Suara hunusan pedang itu mengagetkan semua orang. Pedang itu terarah pada pemuda yang kini merangkak mundur.
"Eli! Hentikan!" Sarah segera mendekat, menarik tangan Eli mundur.
"Hoi! Male gender?" Pemuda lain mulai berani mengganggu Moca dengan adanya tindakan pemuda yang kena tinju. "Kalau begitu buktikan, apakah kau male atau fe_" Ia tidak berani meneruskan kalimatnya ketika pedang sudah melintang siap menebas lehernya.
"Teruskan, aku juga tidak ragu untuk meneruskan.." Eli berkata dingin begitu juga dengan tatapannya, begitu juga dengan angin yang menerabas masuk.
"Liel!" Gadis itu tidak sengaja berteriak, namun ia tidak sanggup membentuk kalimat baru. Ia takut, ia berdiri dengan kaki yang bergetar hebat.
"Eli, taruh pedangmu." Eli terdiam sebentar menatap mata para pemuda disana dingin sebelum melepas pedangnya setelah menggores leher pemuda didepannya.
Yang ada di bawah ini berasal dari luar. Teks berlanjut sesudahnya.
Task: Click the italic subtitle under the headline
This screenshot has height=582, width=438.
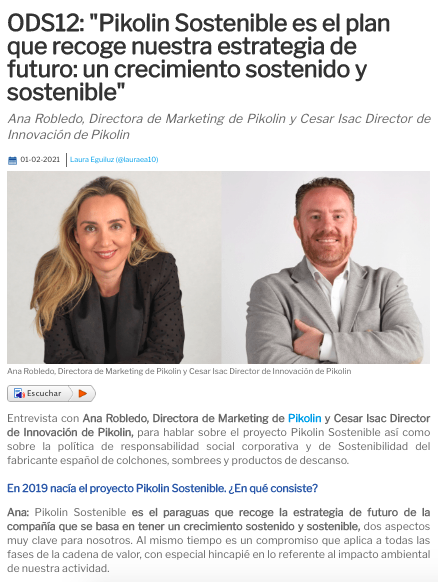Action: point(219,126)
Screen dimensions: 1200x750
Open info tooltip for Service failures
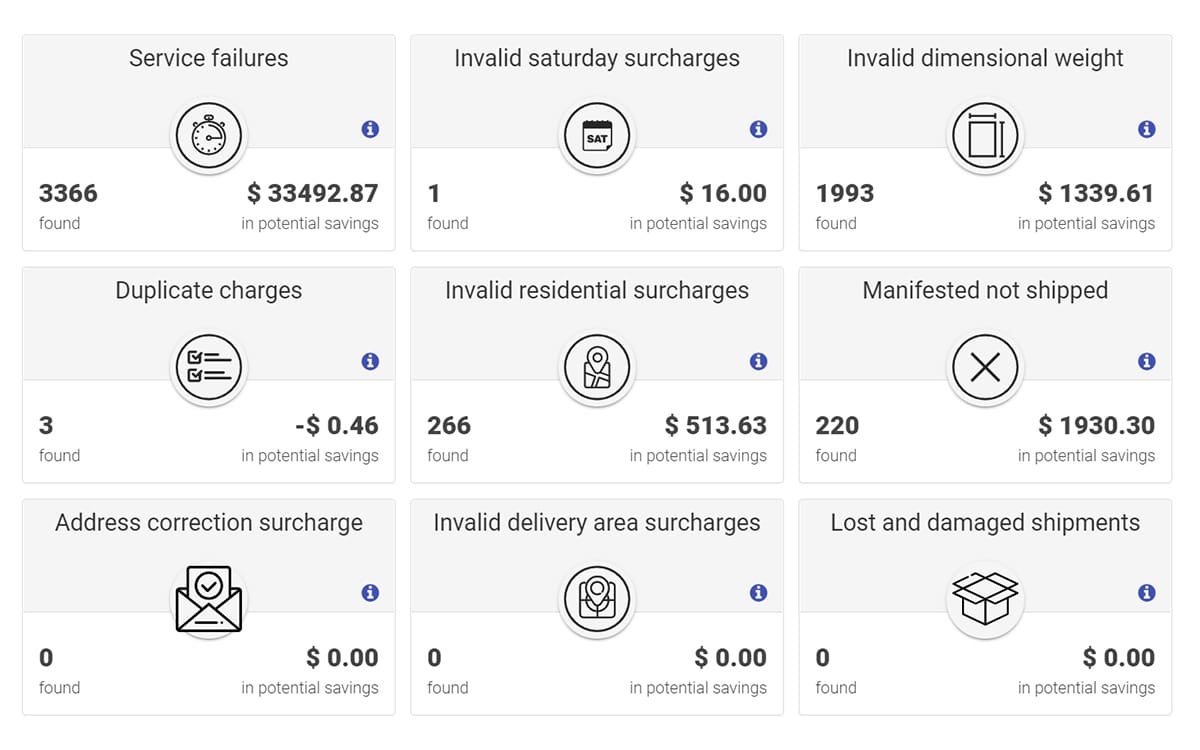click(370, 129)
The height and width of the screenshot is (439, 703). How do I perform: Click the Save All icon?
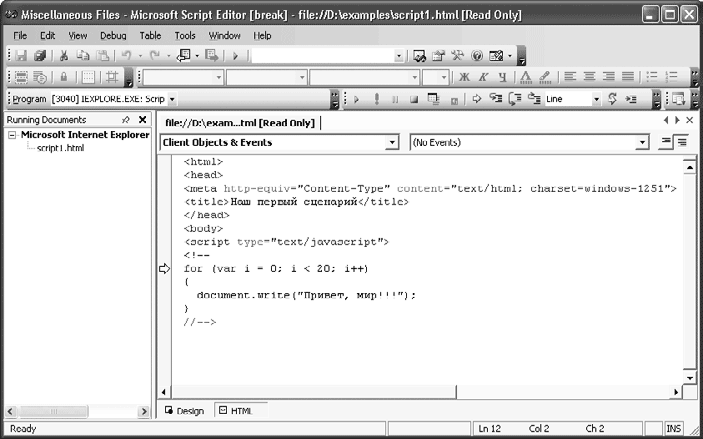tap(40, 56)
Pemuda itu langsung memeriksa lehernya, tangannya jadi terlumur darah.
"Peraturan tetap peraturan, meskipun Madam Sarah telah gagal menegakkannya.. tapi perempuan tetap tidak boleh menjadi kesatria."
Angin mulai bergejolak diluar, tampaknya hujan badai akan segera datang.
Gadis itu melihat kebawah, tidak berani bersuara, air matanya menetes.
"Pergi."
"Kau!" Andrass tidak menahan diri lagi, tangan kirinya memegan kemeja, sementara tangan kanannya melintang di bawah lehernya mendorongnya kebelakang. "Kau belum setahun berada disini, jangan berlagak!" Pemuda itu berusaha melepas tangan Andrass, tapi tidak kuat. Andrass mendorong pemuda itu kebelakang.
"Kau juga kenapa diam saja?!" Andrass justru marah kepada Moca, membuat gadis itu tersentak. "Kau lebih senior daripada mereka!" Andrass kembali menatap para pemuda yang berlagak. "His!" Ia mengangkat kepalan tangannya.
"Hahah, udah tau perempuan, malah dibikin nangis sekalian." Roy menyilangkan tangannya di dada. "Laki bukan sih?"
"D_Dia menyalahi aturan!"
"Trus?" Roy berjalan mendekat, ia mengangkat dagunya tinggi.
"Masih baik dia bisa pergi dari sini damai-damai!" Eun, pemuda itu mengangguk keras, lagipula Eli bisa membelikan rumah untuknya.
Rey mendekat pada Moca, menggandengnya dan membawanya ke kamar.
"Tentu, kalau kemampuanmu lebih baik daripada bocah itu." Pasalnya pemuda di depannya saja tidak bisa mengalahkan Roy apalagi Moca.
"Apa perlu aku temani?" Rey yang berada di ambang pintu bertanya, tapi dijawab dengan pintu yang dikunci. Dari balik pintu, Rey bisa mendengar gadis itu terduduk di lantai sebelum tangisnya meluap.
.
.
"O-oh. Jadi begini, jati diri keluarga patih?"
"Pemimpin tercela yang membuang anaknya sendiri, anggota keluarga yang tidak peduli, dan.. seorang pengawal kerajaan yang tidak mengakui kesalahannya sendiri?""Aku lupa namanya""..Mira lebih cantik.. lebih anggun.. dan lebih pintar.. Mira lebih berharga daripada gadis tidak dikenal itu""Tsk, jangan jadi buta hanya karena dia adik kandungmu, apa yang ingin kau buktikan dengan melakukan hal itu?"
"Dalam sehari kau membuat hubungan Eli dengan keluarganya rusak, dasar pembawa sial!""Kau bukan anakku dan aku tidak tahu siapa kau!"
Gadis itu tersungkur di lantai, tangannya memukul-mukul lantai marah, kecewa.
Kenapa? Kenapa dirinya harus dilahirkan sebagai Moca? Kenapa ia tidak mati saja di ruangan gelap itu? Kenapa tidak kembarannya saja yang hidup dan dia yang mati? Kenapa ia justru menjadi beban bagi Liel? Kenapa.. kenapa semakin lama ia hanya semakin percaya, bahwa ia pembawa nasib buruk?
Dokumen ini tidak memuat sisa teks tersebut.